I came across the following questions on one of the blog I subscribe to:
One of the tenants of Shamanism is the ‘People’. A shaman works for the People. Different tribes can make up the People. And some tribes are not of the People.
As someone on the Shamanic Path: Who are your People?
My answer was:
I’m not familiar with the terminology you are using, so allow me to answer this in an indirect way.
I do teach that a shaman serves a tribe. The recognition of the shaman is derived from the acknowledgement of the shaman's power/duty/responsibility to the tribe. Hence, a person can claim to be on the shamanic path, but they cannot easily say, "I am a Shaman", until somebody says it for them. I really like this as a component of the shamanic tradition. It keeps down the number of "wanna-be-shamans".
I also teach that a shaman, recognized by one tribe, is not necessarily recognized as a shaman by another tribe. Being a Shaman can be a complicated mixture of tribal lore and innate abilities. Different tribes have different requirements. The analogy would be a general of one nation's army not automatically being recognized as a general in another nation's army. What's the outcome of this? Just because your tribe recognizes you as a Shaman (capital S!), tread lightly in the outer world with proclamations of shaman-hood. A person with true shamanic person-hood will be recognized as such in as many tribes as their abilities dictate.

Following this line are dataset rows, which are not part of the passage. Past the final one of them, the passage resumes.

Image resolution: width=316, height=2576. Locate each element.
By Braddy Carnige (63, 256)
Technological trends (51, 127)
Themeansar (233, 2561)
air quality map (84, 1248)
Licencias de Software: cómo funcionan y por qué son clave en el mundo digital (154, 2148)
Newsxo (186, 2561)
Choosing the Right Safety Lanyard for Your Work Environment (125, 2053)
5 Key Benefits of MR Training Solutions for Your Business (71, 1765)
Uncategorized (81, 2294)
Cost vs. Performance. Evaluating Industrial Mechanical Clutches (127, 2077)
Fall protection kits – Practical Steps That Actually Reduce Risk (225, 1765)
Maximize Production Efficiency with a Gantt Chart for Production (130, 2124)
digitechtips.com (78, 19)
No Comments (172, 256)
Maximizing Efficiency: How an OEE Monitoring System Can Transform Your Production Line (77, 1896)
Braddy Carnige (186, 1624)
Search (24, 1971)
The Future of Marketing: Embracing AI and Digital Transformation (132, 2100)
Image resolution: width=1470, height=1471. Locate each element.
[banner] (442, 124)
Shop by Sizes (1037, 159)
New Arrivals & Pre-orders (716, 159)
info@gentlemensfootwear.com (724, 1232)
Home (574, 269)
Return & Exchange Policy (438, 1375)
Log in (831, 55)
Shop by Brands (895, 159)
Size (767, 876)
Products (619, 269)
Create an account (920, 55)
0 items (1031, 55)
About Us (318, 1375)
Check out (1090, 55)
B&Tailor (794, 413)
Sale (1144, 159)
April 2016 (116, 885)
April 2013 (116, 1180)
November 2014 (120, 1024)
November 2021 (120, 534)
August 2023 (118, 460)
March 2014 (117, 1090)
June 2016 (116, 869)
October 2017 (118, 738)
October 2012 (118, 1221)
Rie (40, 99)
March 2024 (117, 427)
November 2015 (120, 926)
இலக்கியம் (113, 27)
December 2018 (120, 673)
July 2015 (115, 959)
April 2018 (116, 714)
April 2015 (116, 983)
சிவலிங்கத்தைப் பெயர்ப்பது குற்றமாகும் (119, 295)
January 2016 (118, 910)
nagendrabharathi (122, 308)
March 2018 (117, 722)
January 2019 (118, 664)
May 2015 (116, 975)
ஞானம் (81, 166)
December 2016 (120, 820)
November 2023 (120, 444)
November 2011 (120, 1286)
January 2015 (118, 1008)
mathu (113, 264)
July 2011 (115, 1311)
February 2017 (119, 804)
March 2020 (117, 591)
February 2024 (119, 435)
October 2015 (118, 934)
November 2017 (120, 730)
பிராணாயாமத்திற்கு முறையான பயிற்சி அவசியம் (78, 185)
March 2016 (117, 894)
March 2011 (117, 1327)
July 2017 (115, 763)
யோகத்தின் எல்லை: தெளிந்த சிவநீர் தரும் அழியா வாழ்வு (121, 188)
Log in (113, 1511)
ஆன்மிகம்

And finally, what is a tribe? This is not an easy answer in the modern age. A typical person belongs to many tribes. These are based in their work, spiritual life, and play-time. I am an example of a person who walks in several tribes. In the spiritual realm I belong to a new-age tribe, pagan tribe, and holistic healing tribe. Some of these recognize my shamanic walk and others do not. That said, this does not preclude me from tapping into my shamanic path when a person of any of these tribes comes to me for advice/guidance/healing. I share what I can, do what I can, and honor them as a brother or sister.